3 is a table showing the amount of soot combustion of the GPF according to the temperature of the front end and the rear end of the GPF when fuel is cut in order to explain the exhaust gas post-treatment control method according to an embodiment of the present invention.
4 is a graph showing the amount of soot combustion of the GPF according to the temperature of the front end and the rear end of the GPF when fuel is cut in order to explain the exhaust gas post-treatment control method according to an embodiment of the present invention.

Hereinafter, with reference to the accompanying drawings, embodiments of the present invention will be described in detail so that those of ordinary skill in the art to which the present invention pertains can easily implement them. The present invention may be embodied in several different forms and is not limited to the embodiments described herein.

In addition, in various embodiments, components having the same configuration are typically described in one embodiment using the same reference numerals, and only configurations different from the one embodiment will be described in other embodiments.

It is noted that the drawings are schematic and not drawn to scale. Relative dimensions and proportions of parts in the drawings are exaggerated or reduced in size for clarity and convenience in the drawings, and any dimensions are illustrative only and not limiting. In addition, the same reference numerals are used to indicate similar features to the same structure, element, or part appearing in two or more drawings. When a part is referred to as being “on” or “on” another part, it may be directly on the other part or the other part may be involved in between.

The embodiment of the present invention specifically represents one embodiment of the present invention.
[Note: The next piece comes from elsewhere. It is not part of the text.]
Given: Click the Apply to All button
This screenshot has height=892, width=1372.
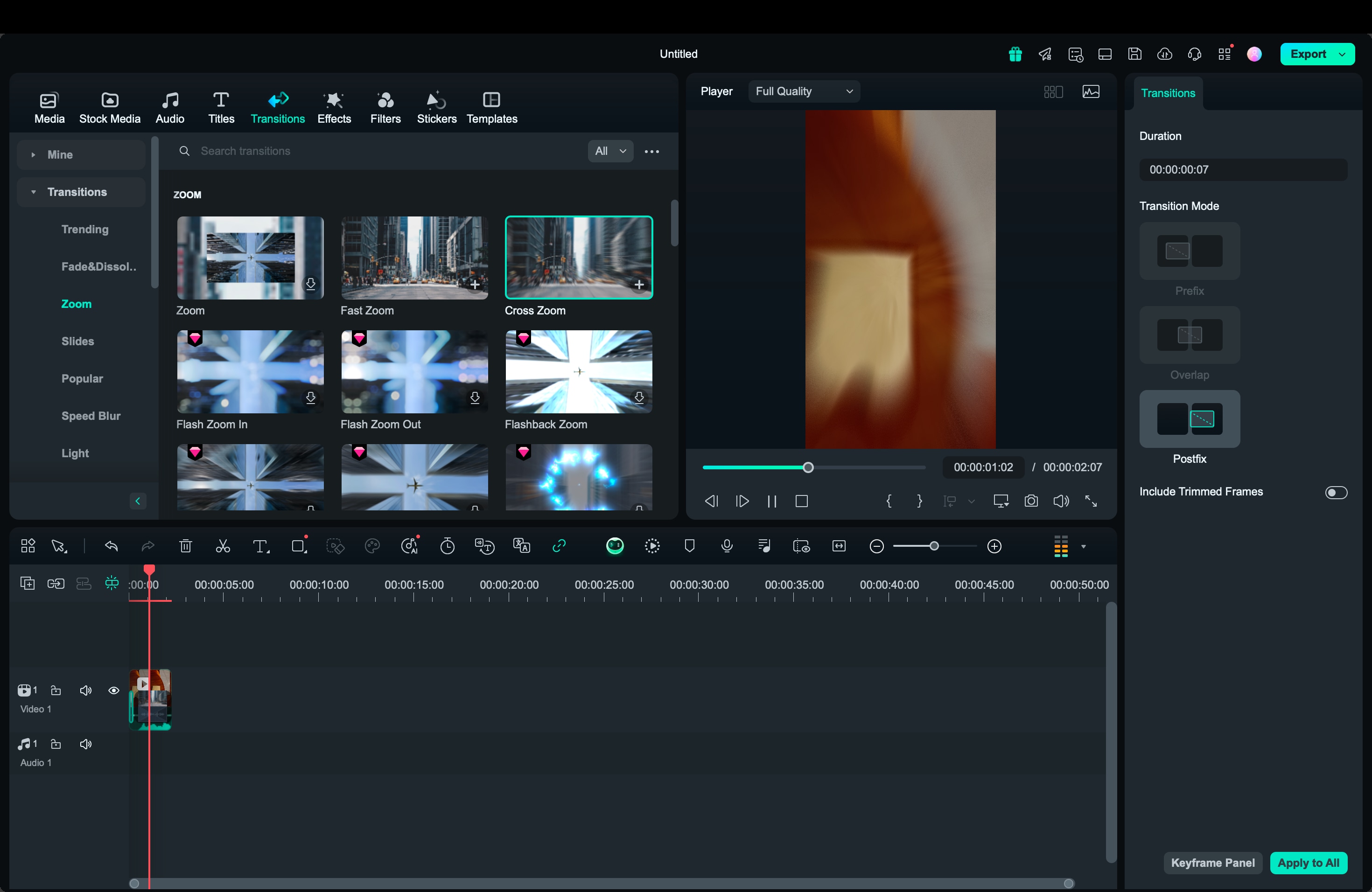Looking at the screenshot, I should (x=1308, y=863).
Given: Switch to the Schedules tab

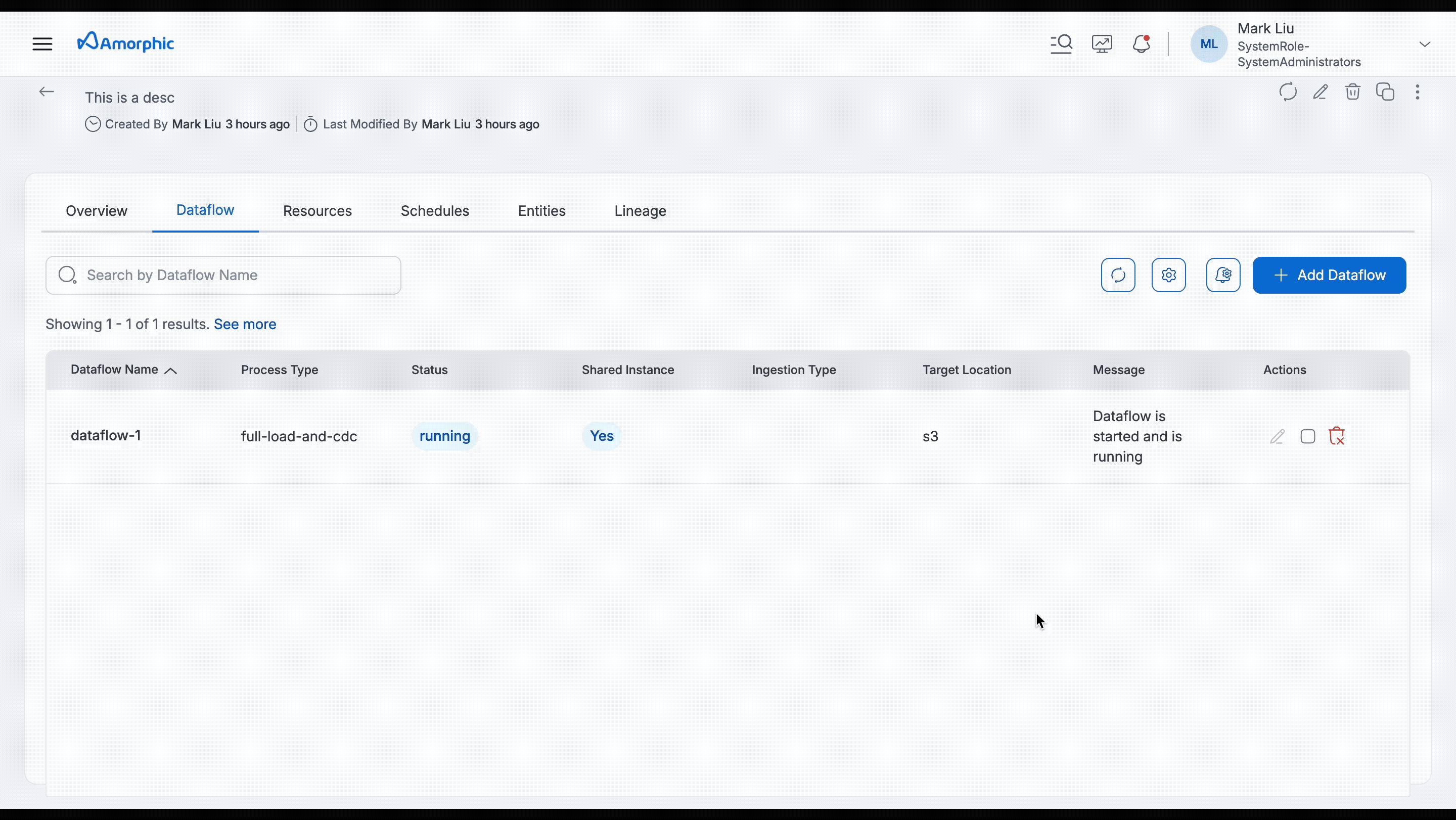Looking at the screenshot, I should 434,211.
As a result, various modifications of the diagram are expected. Accordingly, the embodiment is not limited to a specific shape of the illustrated area, and includes, for example, a shape modification by manufacturing.

Hereinafter, an exhaust gas post-treatment system according to an embodiment of the present invention will be described with reference to FIG. 1 .

1 is a block diagram showing an exhaust gas post-treatment system according to an embodiment of the present invention.

Referring to FIG. 1 , an exhaust gas aftertreatment system according to an embodiment of the present invention includes an engine 100 , an exhaust pipe 110 , a catalytic converter 120 , and a gasoline particulate filter (hereinafter, “GPF”). Commonly referred to as 130 , it includes a first temperature sensor 140 , a second temperature sensor 145 , a data detector 160 , and a controller 170 .

The output of the engine 100 is controlled by the control of the controller 170 , and driving is controlled to an optimal operating point according to the control of the controller 170 .

The engine 100 converts chemical energy into mechanical energy by burning fuel and air. That is, the engine 100 is connected to the intake manifold 103 to receive air into the combustion chamber 105 . At this time, the injector 109 is mounted in the combustion chamber 105 to inject into the combustion chamber 105 .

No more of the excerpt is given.